Neither is talking about a $150 million property tax cut like the Legislature approved last winter but Andrus vetoed.

But with property taxes totalling about $600 million a year statewide, meaningful relief would seem to dictate at least a 10 percent cut, if not more.

There’s little question that economic growth will boost state tax revenues by that much and probably more. But the new governor will face substantial pressure to use that cash elsewhere.

Tough crime talk all but commits the next chief executive to paying for the $30.7 million prison expansion the Correction Board says it needs to cope with a spiralling inmate population. Even Andrus had to spend nearly $10 million this year for a prison addition after swearing he wouldn’t sink another dime into the board’s fiscal black hole.

And then there’s the millions of dollars each year to run the new prison space.

Rising concern over juvenile crime and the candidates’ favorable response to it means spending millions of dollars more on that system.

The adjudication of the 160,000 Snake River Basin water rights is out of money and needs as much as $40 million more to complete.

Counties are suing for what will be more than $10 million in medical bills for the poor they claim the state promised to pay. And even if they lose - as some suspect - lawmakers will be under the gun to cough up the bucks. They’ve tried in the past, only to have Andrus stand in the way.

And based on the most recent forecasts, the new governor’s first budget will require another $16 million for the state’s share of federally mandated health care programs, and the same amount for enrollment increases in public schools and colleges.

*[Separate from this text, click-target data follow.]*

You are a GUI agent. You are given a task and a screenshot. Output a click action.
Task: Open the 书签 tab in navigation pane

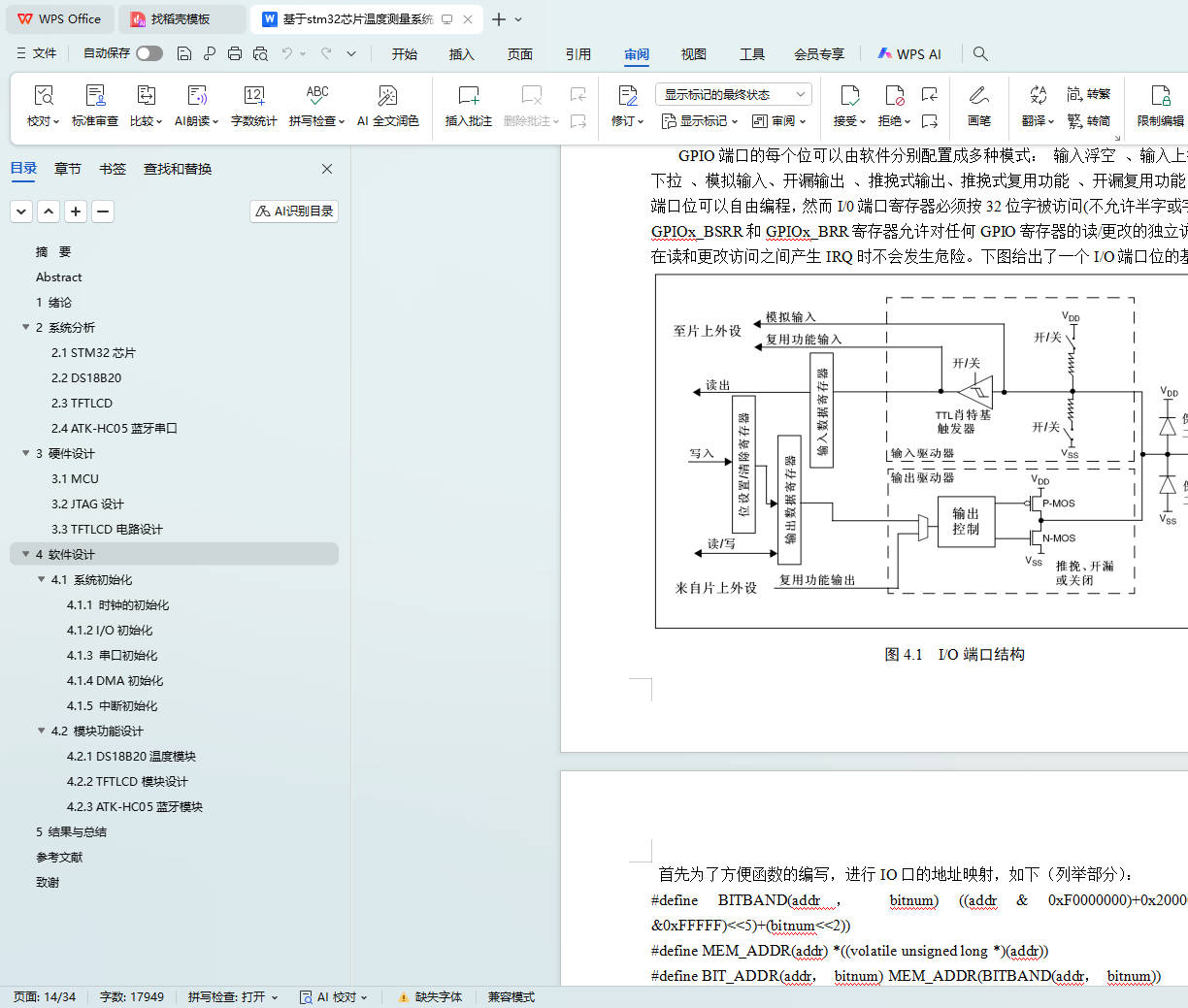pyautogui.click(x=113, y=169)
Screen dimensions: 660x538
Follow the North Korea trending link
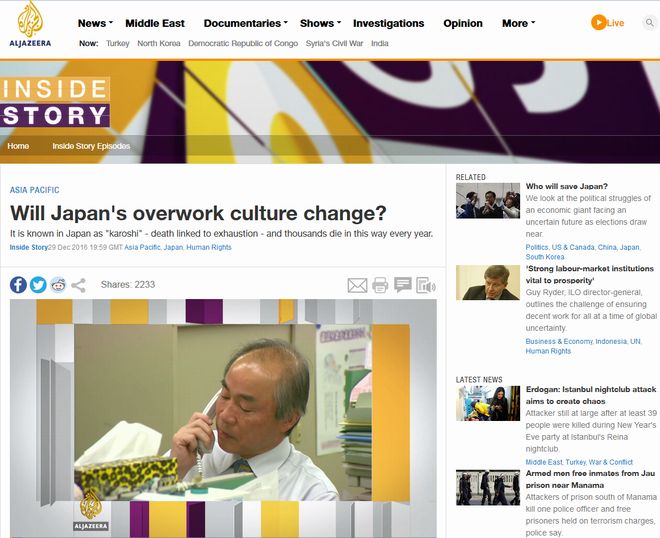[159, 43]
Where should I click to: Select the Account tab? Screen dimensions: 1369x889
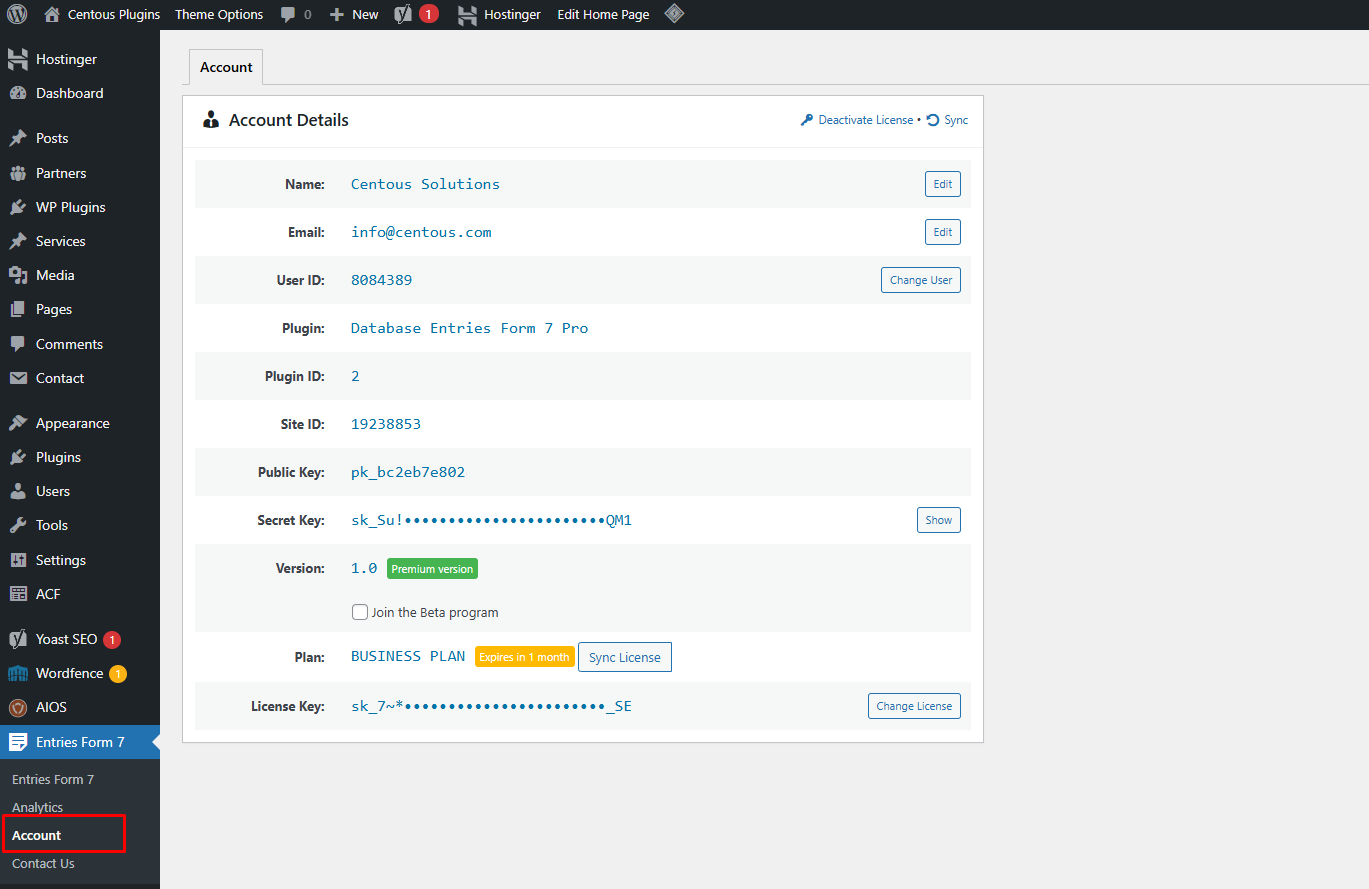226,67
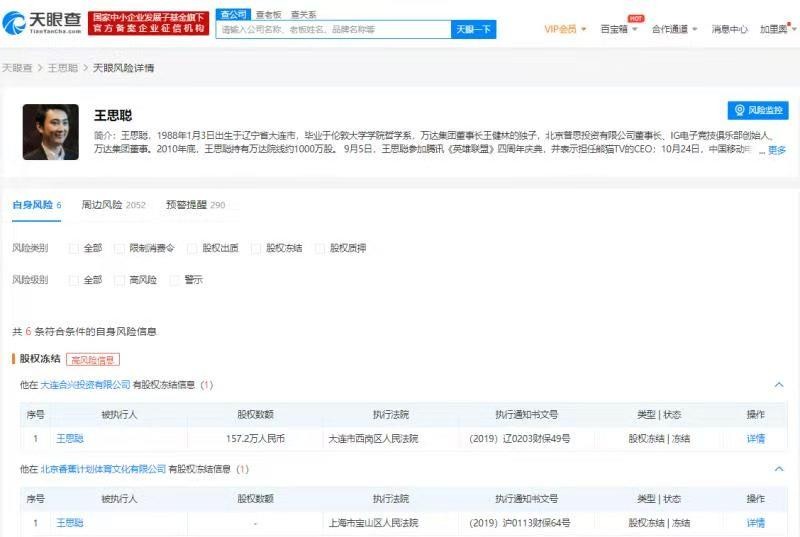Focus the company name search input field
The height and width of the screenshot is (537, 800).
333,30

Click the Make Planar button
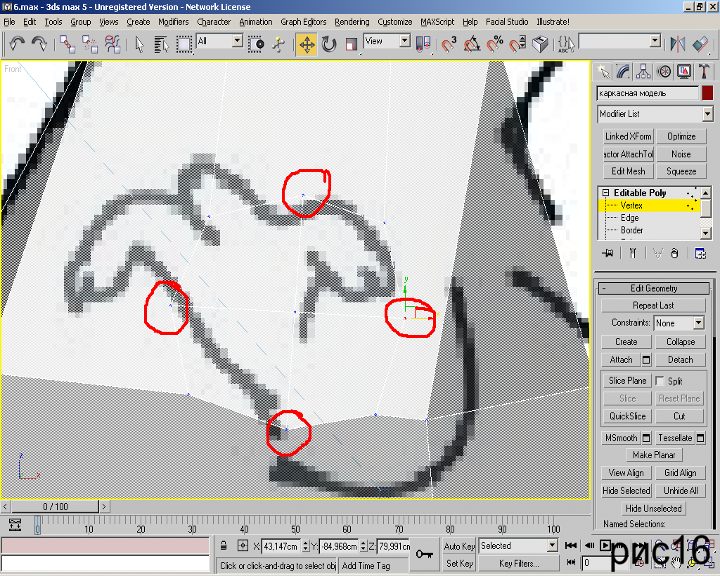tap(654, 455)
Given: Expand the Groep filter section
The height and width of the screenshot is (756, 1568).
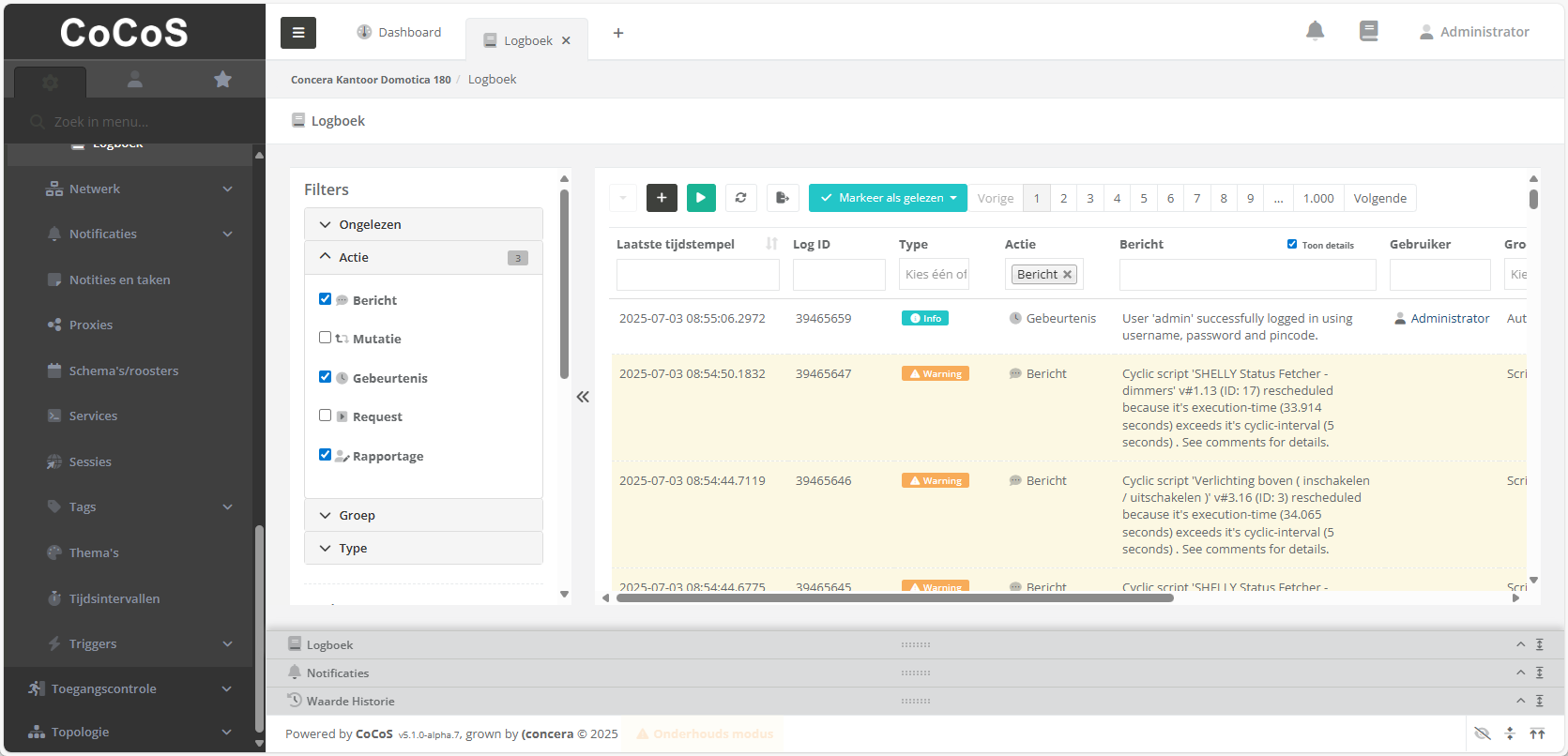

And then there’s the money for school improvements.Both he and EchoHawk say they will justify every existing program and employee before putting up any more money for them. But every one of those programs has a constituency that lawmakers respond to.The Legislature has no history of cutting programs. In 1986, when then Gov. John Evans tried to pare some spending to erase red ink, members of his own party even voted against him.For two politicians as experienced as Batt and EchoHawk, they’ve put themselves in the position of promising something people care about that could be hard to deliver.The question is whether voters slough it off or decide to remember.